* **Task objective**:
Reproduce the part of the data that opens with the line containing "Open the Workflow menu" and runs through the end of the data, substituting "Pipeline" for "Workflow" and leaving everything else unchanged. Leave the pictures out of your answer.

Text and item location entries
○ ○ ○ ○
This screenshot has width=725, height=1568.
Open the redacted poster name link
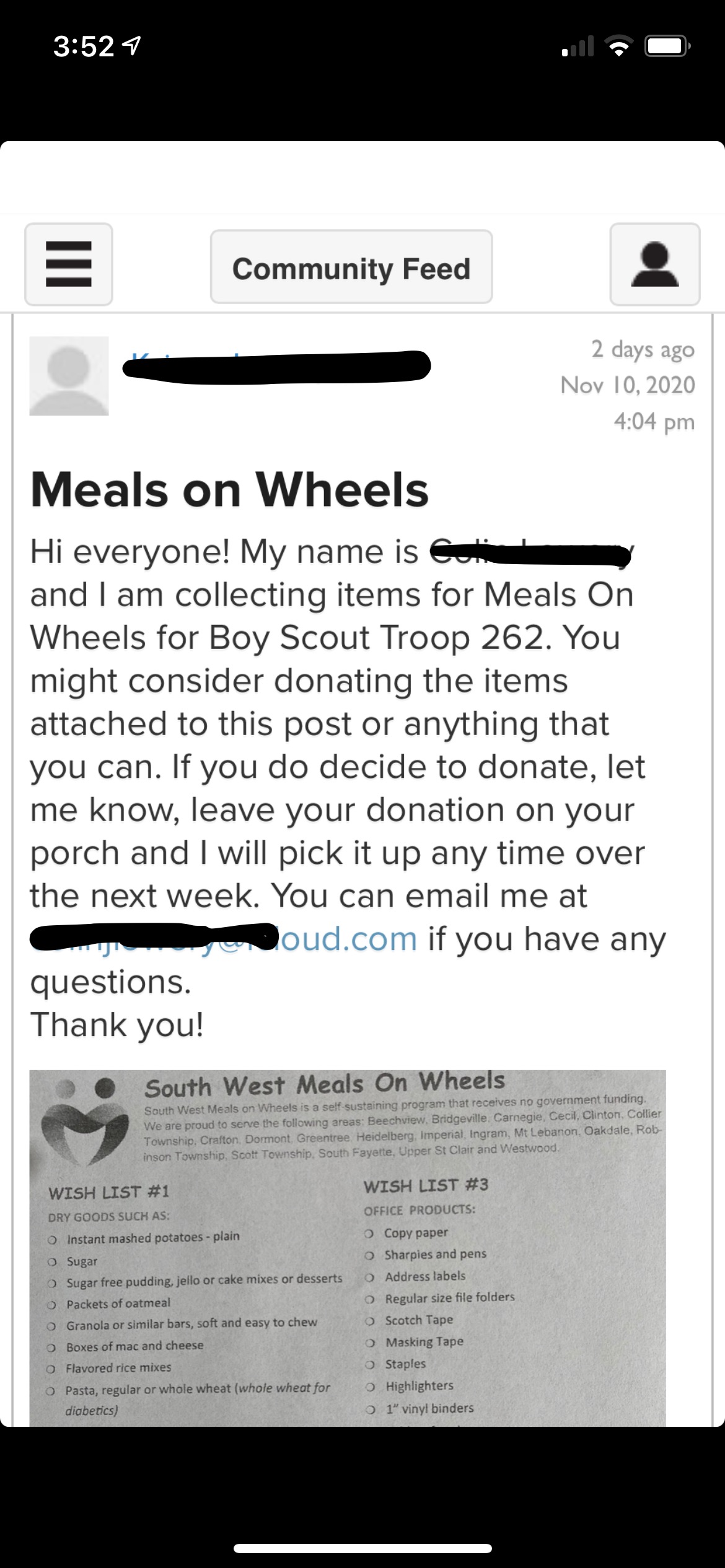tap(276, 364)

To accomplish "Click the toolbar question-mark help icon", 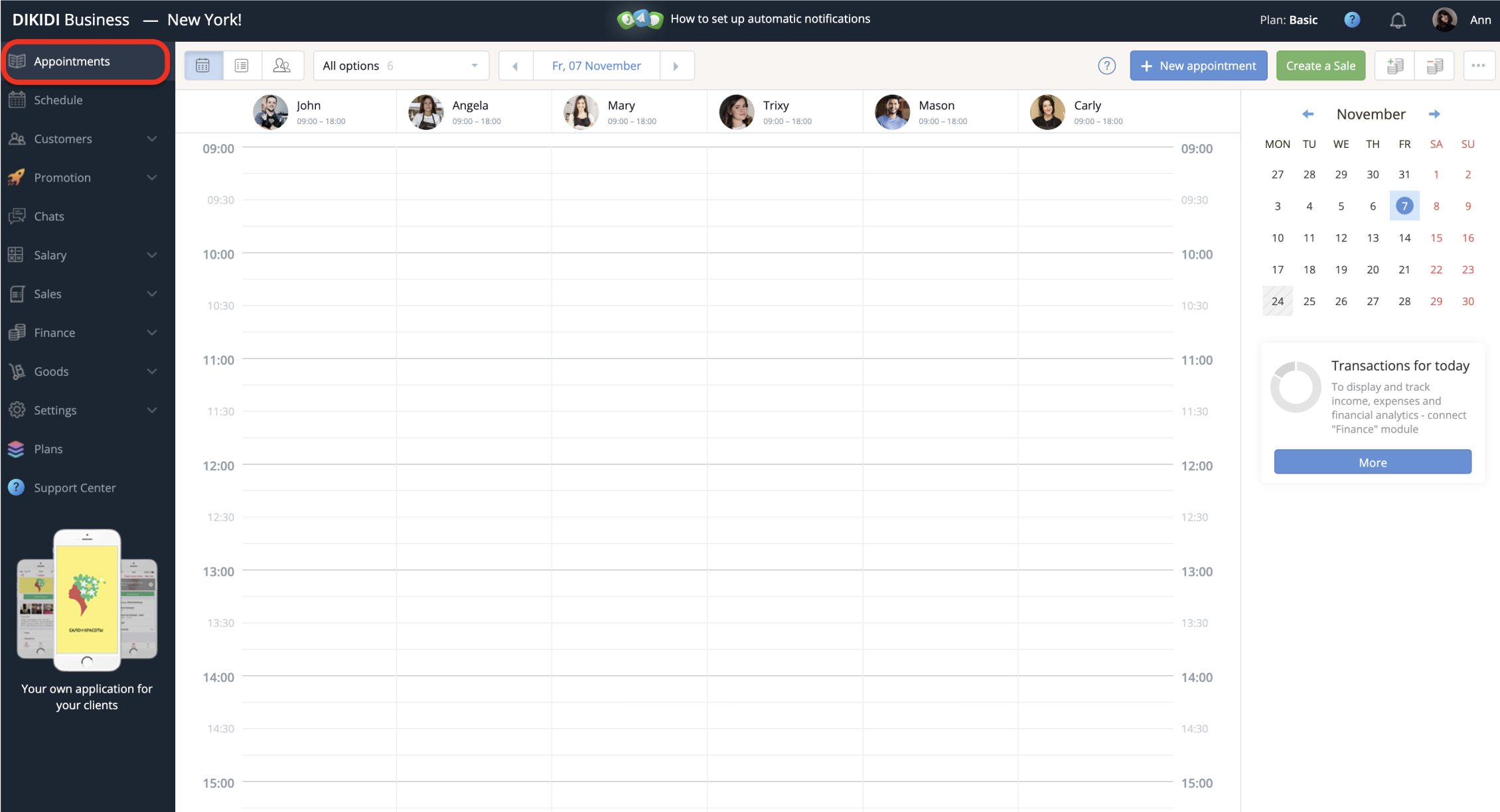I will pyautogui.click(x=1106, y=66).
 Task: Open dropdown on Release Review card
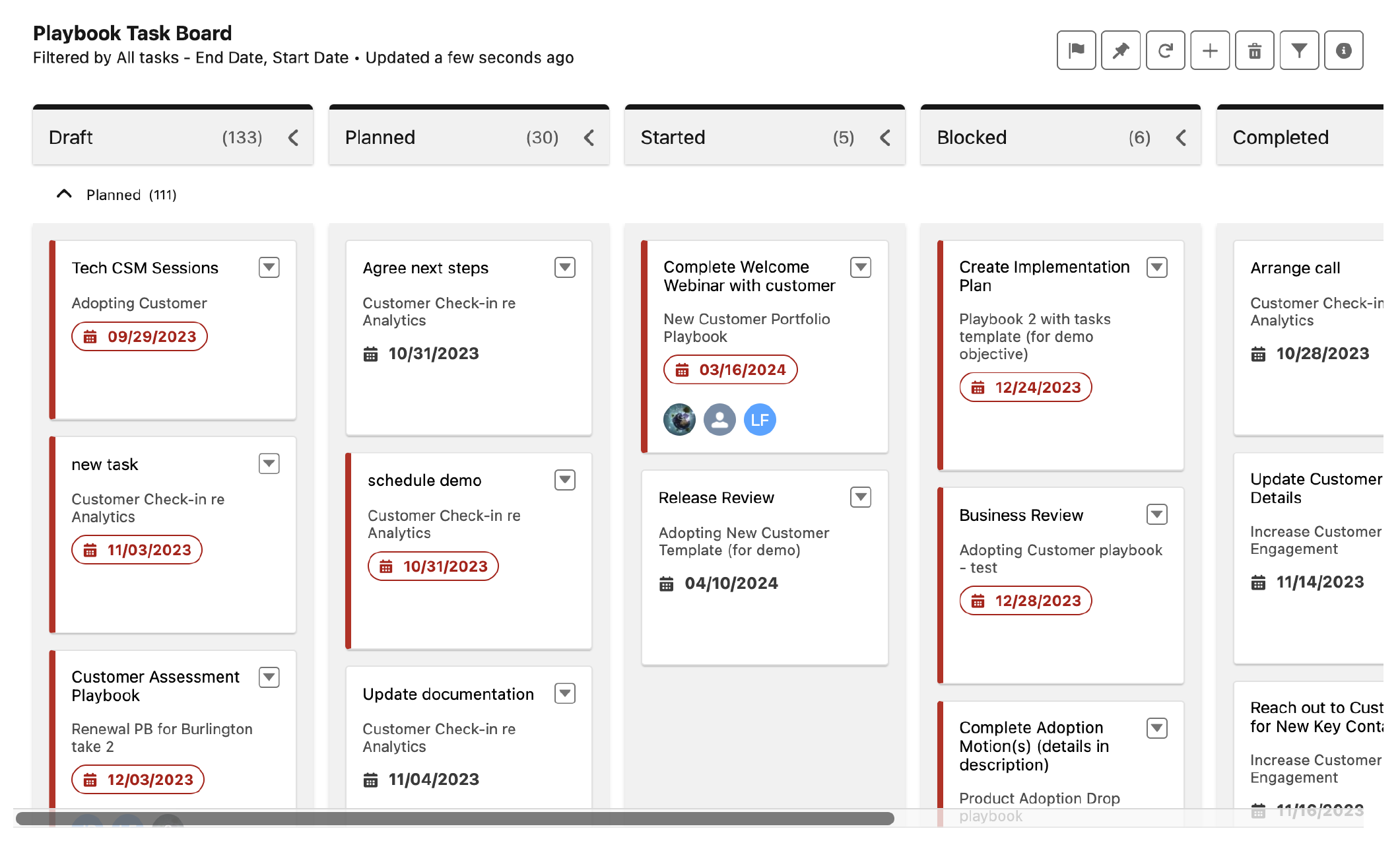pyautogui.click(x=860, y=497)
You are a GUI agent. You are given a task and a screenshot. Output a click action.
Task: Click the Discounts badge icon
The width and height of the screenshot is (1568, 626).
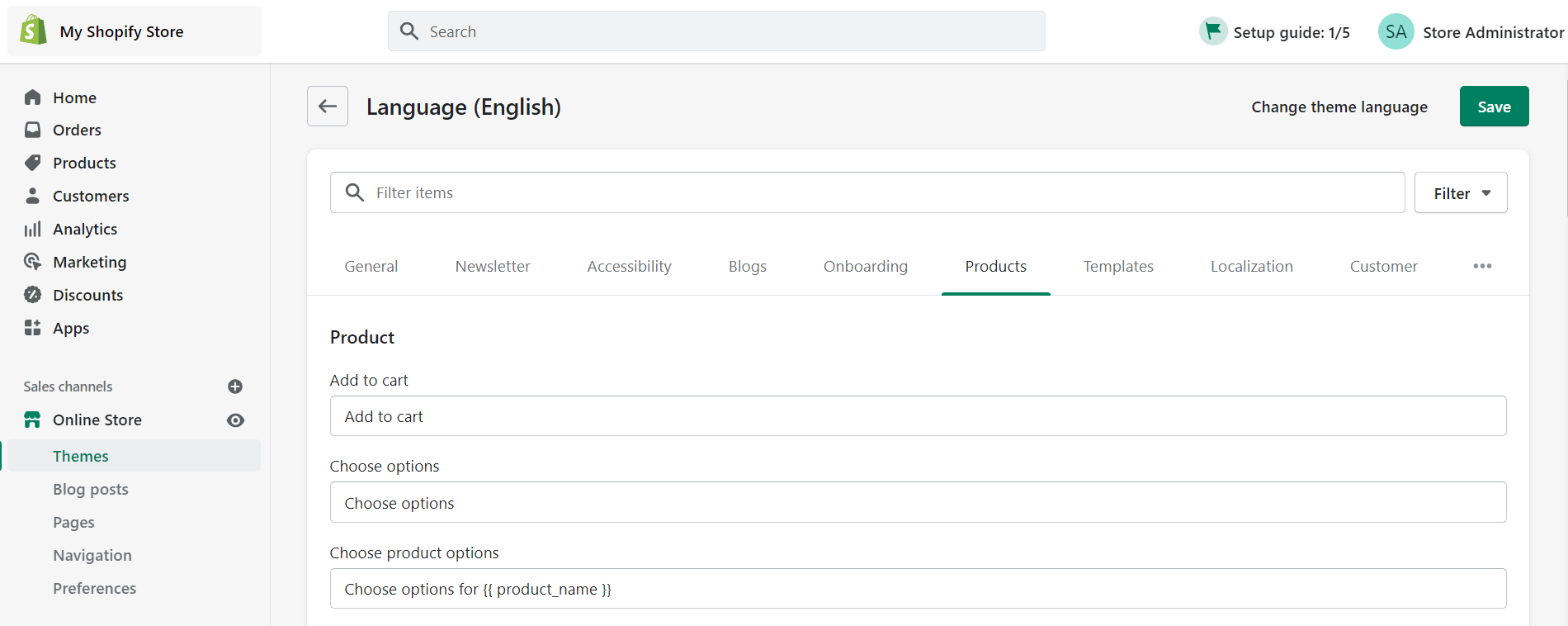[x=32, y=295]
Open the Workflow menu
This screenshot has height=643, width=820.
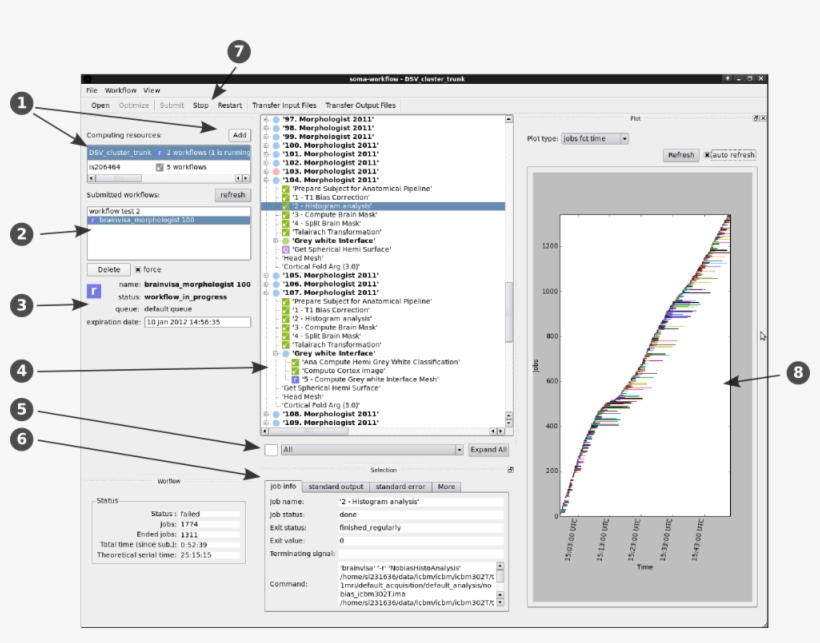[x=120, y=90]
○ ○ ○ ○
* **Written answer**:
Open the Pipeline menu
This screenshot has height=643, width=820.
[x=120, y=90]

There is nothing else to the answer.